Henry IV commissioned the square sometime between 1605 and 1612 with a new idea in mind: he would have all the apartment facades constructed uniformly, with red brick and white stone, over vaulted arcades on square pillars. Two pavilions rise higher than the rest, marking the access points to the square.
Though these more prominent apartments are designated as Pavilions of the King and of the Queen, no royal ever lived on the Place des Vosges. However, this development started a building spree in Paris, spurring on the building of ever more impressive accommodations for aristocratic families around Paris.
Over the centuries many famous people lived on the square including Victor Hugo, whose former house is now the museum at No 6, infamous Cardinal Richelieu who lived at No 21, and Madame de Sevigny who lived at No 1. Today you can join the famous and infamous of the past, when you stay at No 28, The Pavillon de la Reine.

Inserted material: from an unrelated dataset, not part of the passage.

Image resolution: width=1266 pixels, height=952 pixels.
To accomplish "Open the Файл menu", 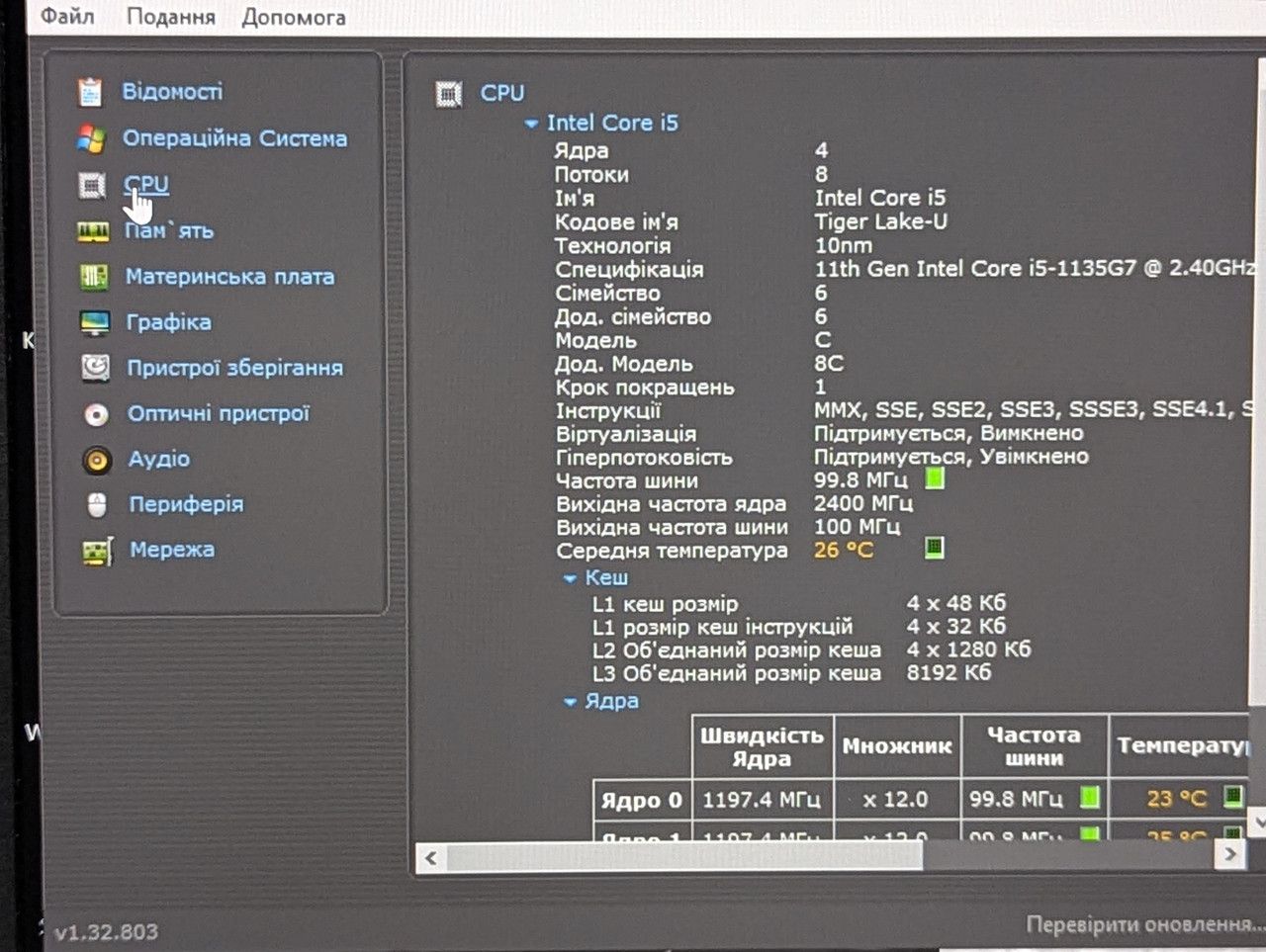I will point(67,16).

The hotel got its name from Queen Anne of Austria who once stayed in the apartments in front of the hotel looking onto the Place des Vosges.
What we particularly appreciated about The Pavillon de la Reine was its comfortable timelessness. We can thank architect Didier Benderli for the current interior, completed in the mid ’90s. By staying with a classic style rather than the trendy “modern” boutique hotel style of the time, the The Pavillon de la Reine has aged as well as the Place des Vosges itself. The use of elegant fabrics and wall coverings, mixed with both antiques and occasional modern paintings, make you feel very much at home—if your home happens to be on one of the most beautiful squares in Paris.
The lobby, two lounges and an outdoor courtyard are the hub of activity in the hotel. The lobby, set between the two dining/lounge spaces, is a classic columned space, a haven of tranquility from the busy streets of the city. In the morning, we recommend you take advantage of the hotel breakfast in these rooms. Classic Parisian fare as well as international options are available. Breakfast, as they say, “is the most important meal of the day”.
In the evening we enjoyed the “honesty” bar just off the lobby. Beverages are available on a help-your-self basis. Great idea. After our daily excursions, a drink, a book from the library and a plush chair were just the thing.
The staff is most helpful arranging reservations in local restaurants, organizing transport, and sharing recommendations of what to do and where to go. Of course, going anywhere from the hotel is easy because you are right in the middle of Paris. Should you need some additional exercise, a spa and exercise room are available.
We had a delightful stay at The Pavillon de la Reine and will return for sure.